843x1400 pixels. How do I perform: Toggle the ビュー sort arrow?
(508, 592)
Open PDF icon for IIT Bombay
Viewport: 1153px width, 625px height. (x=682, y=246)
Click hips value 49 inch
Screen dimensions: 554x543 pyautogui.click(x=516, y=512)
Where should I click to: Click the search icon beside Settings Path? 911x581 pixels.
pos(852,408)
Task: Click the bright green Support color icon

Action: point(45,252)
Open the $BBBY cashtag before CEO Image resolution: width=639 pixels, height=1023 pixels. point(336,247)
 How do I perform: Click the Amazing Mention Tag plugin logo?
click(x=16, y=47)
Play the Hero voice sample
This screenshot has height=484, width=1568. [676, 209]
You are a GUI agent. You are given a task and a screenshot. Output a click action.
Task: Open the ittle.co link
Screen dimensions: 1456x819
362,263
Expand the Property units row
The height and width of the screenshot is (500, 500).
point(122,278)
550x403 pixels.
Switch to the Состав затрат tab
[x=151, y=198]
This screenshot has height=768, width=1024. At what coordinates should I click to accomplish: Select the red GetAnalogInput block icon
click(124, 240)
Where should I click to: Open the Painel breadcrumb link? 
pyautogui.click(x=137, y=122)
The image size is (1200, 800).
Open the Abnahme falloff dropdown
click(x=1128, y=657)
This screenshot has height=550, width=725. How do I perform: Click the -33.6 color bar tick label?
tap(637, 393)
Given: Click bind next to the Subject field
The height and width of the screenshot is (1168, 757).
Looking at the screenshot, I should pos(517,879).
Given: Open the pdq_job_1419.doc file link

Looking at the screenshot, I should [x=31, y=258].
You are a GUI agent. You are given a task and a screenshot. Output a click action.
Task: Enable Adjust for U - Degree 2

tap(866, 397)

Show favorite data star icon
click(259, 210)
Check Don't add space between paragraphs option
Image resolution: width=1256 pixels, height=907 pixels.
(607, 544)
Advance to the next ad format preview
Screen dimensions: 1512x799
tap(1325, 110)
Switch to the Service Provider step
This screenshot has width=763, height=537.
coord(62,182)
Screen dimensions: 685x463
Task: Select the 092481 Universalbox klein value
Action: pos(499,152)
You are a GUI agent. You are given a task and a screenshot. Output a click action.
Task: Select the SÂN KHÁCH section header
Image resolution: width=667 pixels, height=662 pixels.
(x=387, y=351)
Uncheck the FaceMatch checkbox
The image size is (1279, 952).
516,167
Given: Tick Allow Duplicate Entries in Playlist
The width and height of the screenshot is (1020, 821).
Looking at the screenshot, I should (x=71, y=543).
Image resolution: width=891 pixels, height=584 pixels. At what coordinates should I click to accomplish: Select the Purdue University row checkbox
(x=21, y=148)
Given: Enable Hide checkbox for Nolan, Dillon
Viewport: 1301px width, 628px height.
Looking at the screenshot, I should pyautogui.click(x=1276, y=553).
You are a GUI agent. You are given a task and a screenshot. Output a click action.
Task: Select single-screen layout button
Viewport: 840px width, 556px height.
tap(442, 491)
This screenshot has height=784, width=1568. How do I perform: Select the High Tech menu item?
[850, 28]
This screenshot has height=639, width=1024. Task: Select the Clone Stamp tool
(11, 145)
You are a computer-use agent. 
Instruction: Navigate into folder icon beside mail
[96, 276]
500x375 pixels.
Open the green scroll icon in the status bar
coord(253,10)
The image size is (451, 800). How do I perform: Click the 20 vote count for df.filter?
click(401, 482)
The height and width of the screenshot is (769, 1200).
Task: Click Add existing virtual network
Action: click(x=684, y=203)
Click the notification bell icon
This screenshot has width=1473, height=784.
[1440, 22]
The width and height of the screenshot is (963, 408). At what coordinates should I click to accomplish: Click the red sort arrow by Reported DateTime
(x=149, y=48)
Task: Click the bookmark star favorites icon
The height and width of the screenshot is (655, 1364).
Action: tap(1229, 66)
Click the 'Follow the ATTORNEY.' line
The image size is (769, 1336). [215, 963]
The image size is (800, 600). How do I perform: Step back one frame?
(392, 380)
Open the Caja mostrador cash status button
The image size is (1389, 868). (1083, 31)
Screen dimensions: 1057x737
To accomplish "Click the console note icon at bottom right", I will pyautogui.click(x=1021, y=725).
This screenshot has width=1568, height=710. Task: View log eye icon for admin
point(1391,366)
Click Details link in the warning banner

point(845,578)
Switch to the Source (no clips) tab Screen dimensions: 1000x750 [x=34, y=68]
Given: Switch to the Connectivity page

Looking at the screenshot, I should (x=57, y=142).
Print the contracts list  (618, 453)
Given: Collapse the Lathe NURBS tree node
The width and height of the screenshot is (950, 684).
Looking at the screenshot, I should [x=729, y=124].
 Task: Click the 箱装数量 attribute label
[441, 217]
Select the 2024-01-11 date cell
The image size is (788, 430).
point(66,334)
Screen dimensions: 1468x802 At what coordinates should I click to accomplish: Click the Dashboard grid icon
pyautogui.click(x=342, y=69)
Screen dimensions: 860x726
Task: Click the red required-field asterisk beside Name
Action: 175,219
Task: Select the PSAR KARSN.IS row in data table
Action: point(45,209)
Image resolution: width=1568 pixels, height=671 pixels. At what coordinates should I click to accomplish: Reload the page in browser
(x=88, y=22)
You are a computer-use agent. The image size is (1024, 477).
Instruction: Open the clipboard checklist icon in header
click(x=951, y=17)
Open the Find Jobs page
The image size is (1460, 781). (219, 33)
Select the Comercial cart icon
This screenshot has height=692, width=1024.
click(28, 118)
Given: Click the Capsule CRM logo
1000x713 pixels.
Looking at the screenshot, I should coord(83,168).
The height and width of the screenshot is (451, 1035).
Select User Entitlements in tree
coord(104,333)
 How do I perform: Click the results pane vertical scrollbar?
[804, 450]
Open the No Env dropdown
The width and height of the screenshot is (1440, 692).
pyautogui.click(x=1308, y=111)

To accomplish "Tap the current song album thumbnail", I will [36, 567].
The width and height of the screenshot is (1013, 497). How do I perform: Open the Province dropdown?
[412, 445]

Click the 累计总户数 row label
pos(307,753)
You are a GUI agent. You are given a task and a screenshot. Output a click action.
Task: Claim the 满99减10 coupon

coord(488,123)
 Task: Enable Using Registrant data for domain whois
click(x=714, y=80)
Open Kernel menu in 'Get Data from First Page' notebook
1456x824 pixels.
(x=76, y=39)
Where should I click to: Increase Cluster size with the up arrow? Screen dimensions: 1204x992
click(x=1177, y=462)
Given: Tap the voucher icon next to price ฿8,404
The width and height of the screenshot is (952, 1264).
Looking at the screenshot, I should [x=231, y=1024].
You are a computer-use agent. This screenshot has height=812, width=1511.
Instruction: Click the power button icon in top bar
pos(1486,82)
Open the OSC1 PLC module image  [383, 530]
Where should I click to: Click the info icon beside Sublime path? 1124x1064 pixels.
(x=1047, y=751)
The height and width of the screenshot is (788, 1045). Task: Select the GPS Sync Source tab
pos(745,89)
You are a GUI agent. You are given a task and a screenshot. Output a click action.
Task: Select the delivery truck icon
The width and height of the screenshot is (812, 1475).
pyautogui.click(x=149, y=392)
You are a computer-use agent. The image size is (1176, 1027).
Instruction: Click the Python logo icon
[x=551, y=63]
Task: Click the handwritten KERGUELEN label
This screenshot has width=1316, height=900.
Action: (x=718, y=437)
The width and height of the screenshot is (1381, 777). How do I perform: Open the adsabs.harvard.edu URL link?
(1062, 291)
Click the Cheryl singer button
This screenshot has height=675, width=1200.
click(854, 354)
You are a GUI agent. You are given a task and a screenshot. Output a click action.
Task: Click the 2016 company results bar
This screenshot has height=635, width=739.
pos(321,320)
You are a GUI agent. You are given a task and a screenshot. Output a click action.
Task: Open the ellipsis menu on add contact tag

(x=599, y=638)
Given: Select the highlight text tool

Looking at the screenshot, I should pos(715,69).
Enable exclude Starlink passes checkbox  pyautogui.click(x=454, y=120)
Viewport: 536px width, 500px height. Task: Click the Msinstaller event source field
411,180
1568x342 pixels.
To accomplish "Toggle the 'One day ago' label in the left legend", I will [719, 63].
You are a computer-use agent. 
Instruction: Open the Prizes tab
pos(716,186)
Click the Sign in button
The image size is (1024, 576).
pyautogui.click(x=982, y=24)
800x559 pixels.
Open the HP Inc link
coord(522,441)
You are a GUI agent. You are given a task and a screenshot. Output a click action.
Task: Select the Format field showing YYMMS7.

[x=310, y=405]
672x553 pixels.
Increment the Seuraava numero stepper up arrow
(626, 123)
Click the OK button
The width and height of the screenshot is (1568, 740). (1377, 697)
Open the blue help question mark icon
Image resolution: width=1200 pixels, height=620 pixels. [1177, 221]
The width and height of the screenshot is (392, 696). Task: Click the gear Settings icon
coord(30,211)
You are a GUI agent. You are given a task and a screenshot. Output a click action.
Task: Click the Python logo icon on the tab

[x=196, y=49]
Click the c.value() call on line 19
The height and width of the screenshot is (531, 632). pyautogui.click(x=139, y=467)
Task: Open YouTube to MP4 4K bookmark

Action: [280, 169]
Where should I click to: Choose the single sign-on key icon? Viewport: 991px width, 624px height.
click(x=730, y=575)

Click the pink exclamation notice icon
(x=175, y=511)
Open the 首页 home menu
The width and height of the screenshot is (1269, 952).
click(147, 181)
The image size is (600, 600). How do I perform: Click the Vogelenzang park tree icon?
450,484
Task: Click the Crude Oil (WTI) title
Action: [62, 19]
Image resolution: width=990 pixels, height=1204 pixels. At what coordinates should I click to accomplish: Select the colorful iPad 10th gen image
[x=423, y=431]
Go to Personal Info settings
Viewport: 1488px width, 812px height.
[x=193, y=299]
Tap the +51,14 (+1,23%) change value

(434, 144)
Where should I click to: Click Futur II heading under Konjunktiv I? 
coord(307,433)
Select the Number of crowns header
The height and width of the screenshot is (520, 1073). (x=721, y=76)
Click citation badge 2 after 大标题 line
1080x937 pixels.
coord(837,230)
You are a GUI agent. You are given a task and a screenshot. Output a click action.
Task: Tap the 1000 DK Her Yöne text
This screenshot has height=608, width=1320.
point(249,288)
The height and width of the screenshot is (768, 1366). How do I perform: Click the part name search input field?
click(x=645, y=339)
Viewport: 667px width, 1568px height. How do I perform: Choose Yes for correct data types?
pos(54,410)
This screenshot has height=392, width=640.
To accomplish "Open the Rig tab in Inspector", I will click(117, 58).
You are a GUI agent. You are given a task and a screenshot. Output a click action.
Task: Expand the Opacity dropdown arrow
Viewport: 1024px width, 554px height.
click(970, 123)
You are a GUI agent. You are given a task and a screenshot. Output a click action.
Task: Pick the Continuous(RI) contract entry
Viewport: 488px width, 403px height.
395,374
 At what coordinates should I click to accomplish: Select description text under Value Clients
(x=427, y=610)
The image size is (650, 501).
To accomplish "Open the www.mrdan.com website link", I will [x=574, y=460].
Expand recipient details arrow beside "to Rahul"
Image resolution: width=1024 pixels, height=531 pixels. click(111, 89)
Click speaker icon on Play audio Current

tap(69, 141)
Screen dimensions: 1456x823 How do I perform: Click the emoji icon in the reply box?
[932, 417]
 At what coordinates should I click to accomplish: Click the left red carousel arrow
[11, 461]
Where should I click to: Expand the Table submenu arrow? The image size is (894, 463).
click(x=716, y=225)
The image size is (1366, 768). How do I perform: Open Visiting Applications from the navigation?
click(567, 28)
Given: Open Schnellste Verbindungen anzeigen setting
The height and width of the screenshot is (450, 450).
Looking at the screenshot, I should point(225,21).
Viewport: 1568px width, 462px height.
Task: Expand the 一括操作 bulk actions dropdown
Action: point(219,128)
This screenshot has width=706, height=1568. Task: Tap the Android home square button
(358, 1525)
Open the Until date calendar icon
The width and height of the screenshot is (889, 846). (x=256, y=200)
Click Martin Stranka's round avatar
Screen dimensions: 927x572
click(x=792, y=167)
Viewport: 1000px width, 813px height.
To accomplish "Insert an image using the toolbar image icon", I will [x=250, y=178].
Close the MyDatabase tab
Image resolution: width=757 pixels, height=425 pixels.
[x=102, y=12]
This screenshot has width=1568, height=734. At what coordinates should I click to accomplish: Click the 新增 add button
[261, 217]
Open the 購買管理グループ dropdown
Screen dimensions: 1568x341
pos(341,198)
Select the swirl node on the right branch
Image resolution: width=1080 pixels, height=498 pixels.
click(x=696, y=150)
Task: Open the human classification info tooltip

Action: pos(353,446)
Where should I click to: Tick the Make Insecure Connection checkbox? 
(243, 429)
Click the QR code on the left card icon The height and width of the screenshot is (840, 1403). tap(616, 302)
--*--
## EXERCISE BRIEF
Check all the records above and select each line where the string "node" is found.

## PROBLEM SOLUTION
Given: Collapse the Lathe NURBS tree node
Select the swirl node on the right branch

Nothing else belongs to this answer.